DVS Sciences, which invented and manufactures an instrument enabling biomarker analysis for scientific research, clinical trials and personalized medicine, has raised $14.6 million in series A financing. This is the largest venture-backed series A equity raised in Canada’s life sciences and medical technology fields in recent years, and is almost twice the average series A funding in the U.S., the company said.
DVS, located in Toronto, has developed CyTOF, a mass cytometer that addresses the need for improvement in the detection and characterization of cancer cells. By allowing a high number of disease markers to be detected at the same time, CyTOF can determine the signature of disease useful in guiding diagnosis and treatment, said Scott Tanner, president of DVS. CyTOF has been shown to analyze 34 biomarkers simultaneously in single human leukemia cells at a rate of 1,000 cells per second, he added.
“Raising venture capital in Canada is a challenge, especially in a life-sciences tools play,” said Tanner. “But the opportunity arose to work with a great group in the space and we were right for their targets.”
Several CyTOF instruments have been sold to a handful of large laboratories in Canada, the U.S. and Asia, but the funding will allow the company to go much further.
“We had tools in the marketplace; we had three customers,” said Tanner. “What we needed then was money to allow us to build our manufacturing facility and build a global sales force.
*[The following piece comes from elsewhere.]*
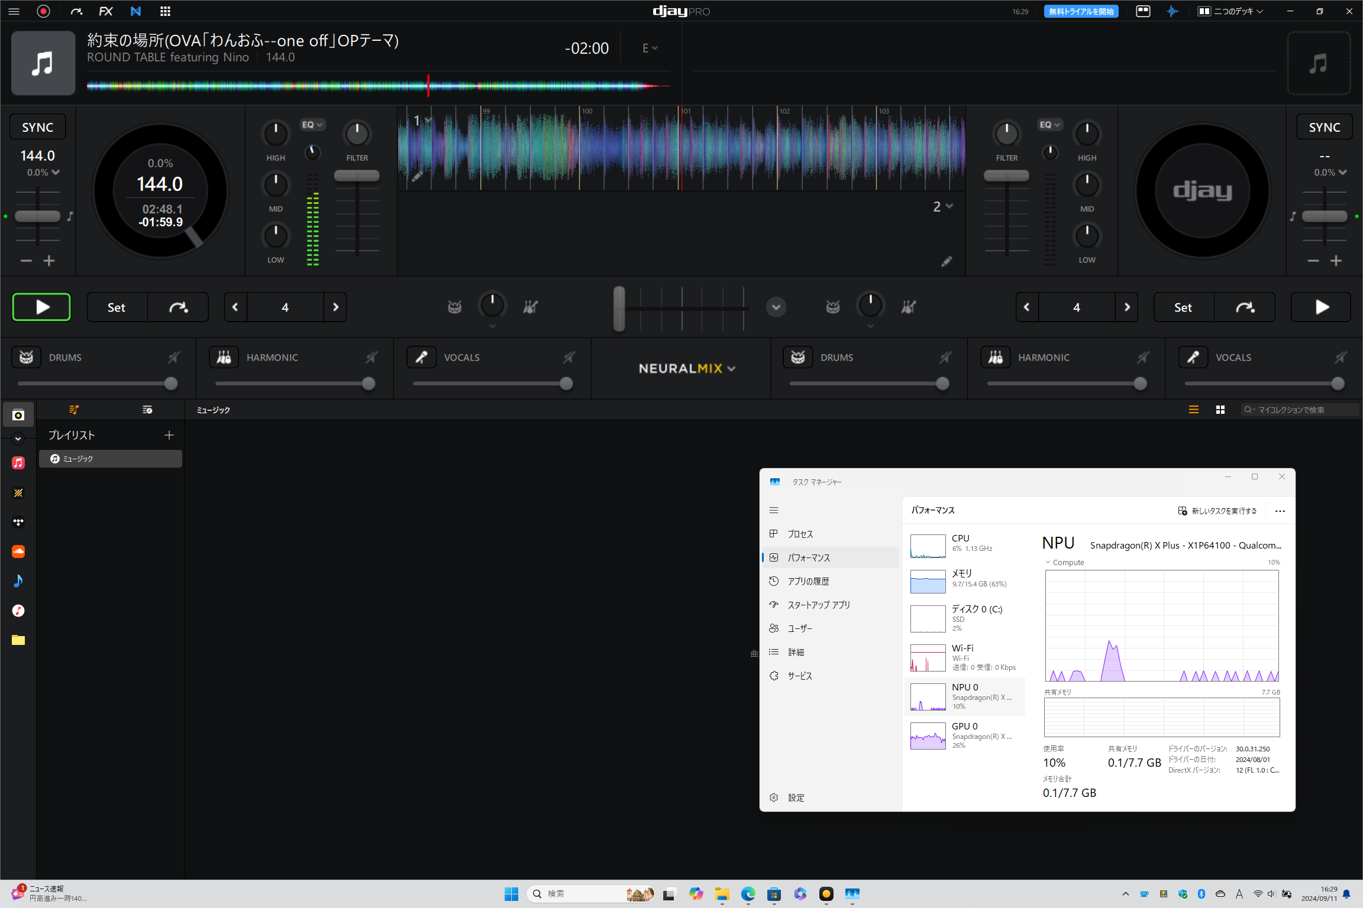Image resolution: width=1363 pixels, height=908 pixels.
Task: Open the FX panel
Action: click(x=106, y=11)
This financing is the first step in our transformation from a research-based entity to a commercial company.”
DVS’ corporate headquarters are in Sunnyvale, but only five of its employees are based there. The remaining 24 are in Toronto. By year’s end, Tanner said he expects to have a work force of about 45, and next year he hopes to open a facility in Europe.
DVS is the recipient of significant investments from the University of Toronto, Genome Canada and the Ontario Genome Institute. The company is a spinoff from the University of Toronto and was an early recipient of seed funding from the Ontario Institute for Cancer Research (OICR), an independent, not-for-profit corporation established by the government of Ontario in 2005. OICR spun out two new biotech companies in May and has attracted solid venture capital and other investors to the technologies it has nurtured.
Tanner credits OICR in helping DVS come as far as it has. “They invested in the company so we could get to the next level, allowing us to put products in the market, and they offered us strong business mentorship, connecting me with people in the space and going with me to VC meetings, then offering constructive criticism. It was a huge amount of support.”
“DVS Sciences is a perfect example of our mission to generate faster translation of scientific research into cancer patient care, while supporting Ontario-based healthcare companies in a challenging economic environment,” Frank Stonebanks, OICR’s chief commercial officer, said in a press release.
OICR supports more than 1,400 investigators, clinician scientists, research staff and trainees located at its headquarters and in research institutes and academia in Ontario. It has research efforts underway in small molecules, biologics, stem cells, imaging, genomics, informatics and bio-computing, from early-stage research to phase II clinical trials.